Czerwiec – końcówka

Kiedyś mój ulubiony miesiąc – czerwiec – może ze względu na moje urodziny. Wiecie co, ostatnio odliczałam, czy na pewno mam tyle, ile mam – no zgadza się. Nie chce być inaczej. Trochę szkoda. Szkoda, ale chyba tylko ze względu na siły. Wczoraj na treningu, bolało mnie absolutnie całe ciało, jakby krzyczało: „ odpooo czniiiijjjj...!” Przez chwilę myślałam, żeby zejść z siodła, ale ostatecznie robiłyśmy ustępowania w stępie – biorąc pod uwagę nasze z Pluszową ruchy, wymyśliłyśmy chód przed stępem :)) - było to wyjątkowo trudne.

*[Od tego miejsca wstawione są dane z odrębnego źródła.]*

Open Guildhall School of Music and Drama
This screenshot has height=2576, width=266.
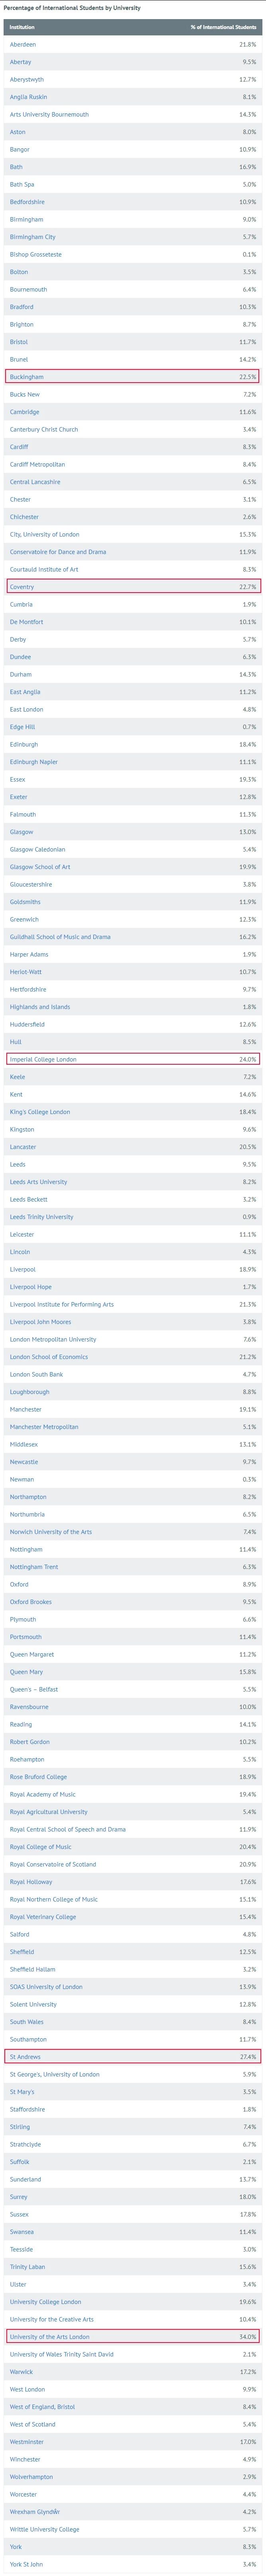(x=60, y=937)
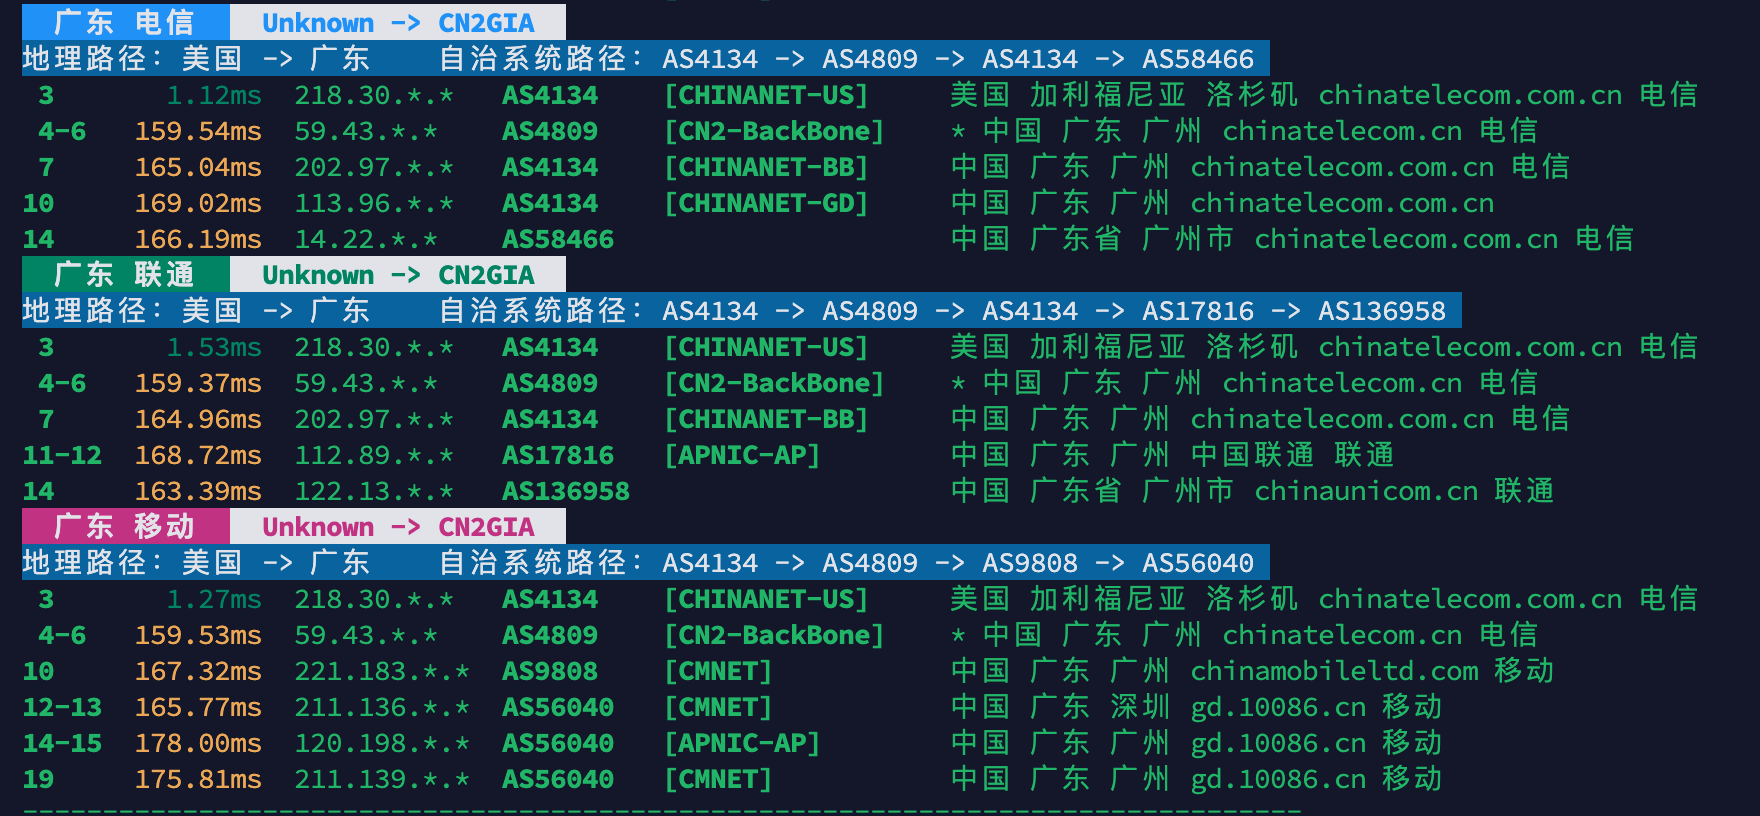Viewport: 1760px width, 816px height.
Task: Click the 1.12ms latency on the first hop
Action: (x=214, y=95)
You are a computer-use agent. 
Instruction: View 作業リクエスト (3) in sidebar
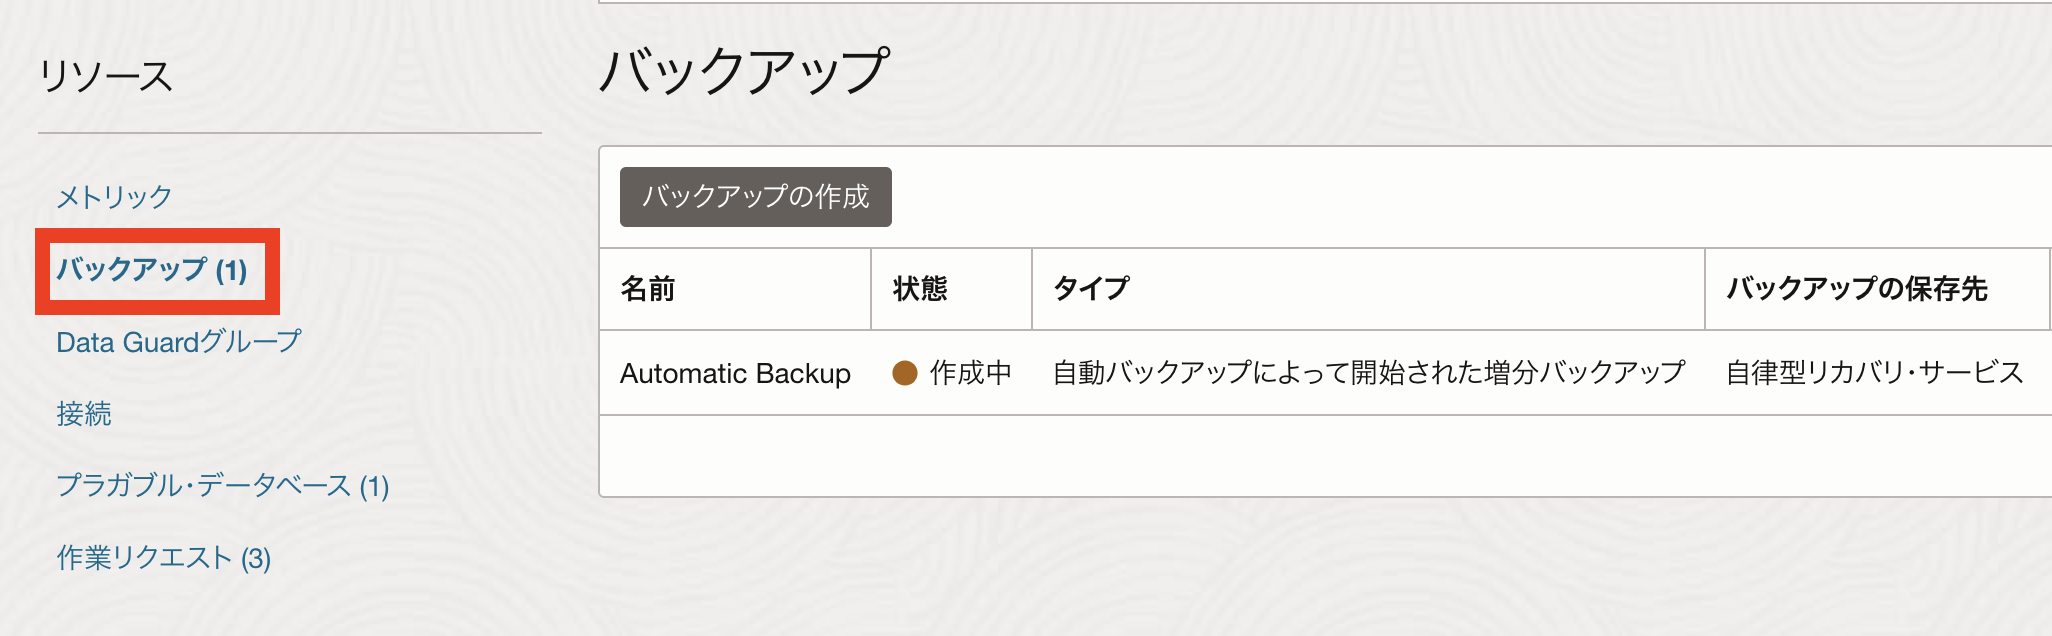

W kłusie lepiej. Trening zaliczony, zawsze o „coś” do przodu.

Przy okazji – zastanawiam się od wczoraj, co znaczy robić coś „ w hołdzie” - tak naprawdę co znaczy – oprócz formuły oczywistej, jaką znajdziemy w Wikipedii:
Hołd lenno (łac. homagium) – ceremonia uroczystego zawarcia kontraktu lennego. Podczas niej następowało właśnie homagium: wasal klękał przed swoim seniorem i składał mu uroczystą przysięgę wierności, zobowiązując się do niesienia pomocy swojemu seniorowi w radzie (łac. consilium) oraz ofiarowania pomocy zbrojnej (łac. auxilium).

W powszechnym rozumieniu, oddanie hołdu znaczy nie mniej, nie więcej, niż wyraz szacunku, uznania, oddania, czci. No.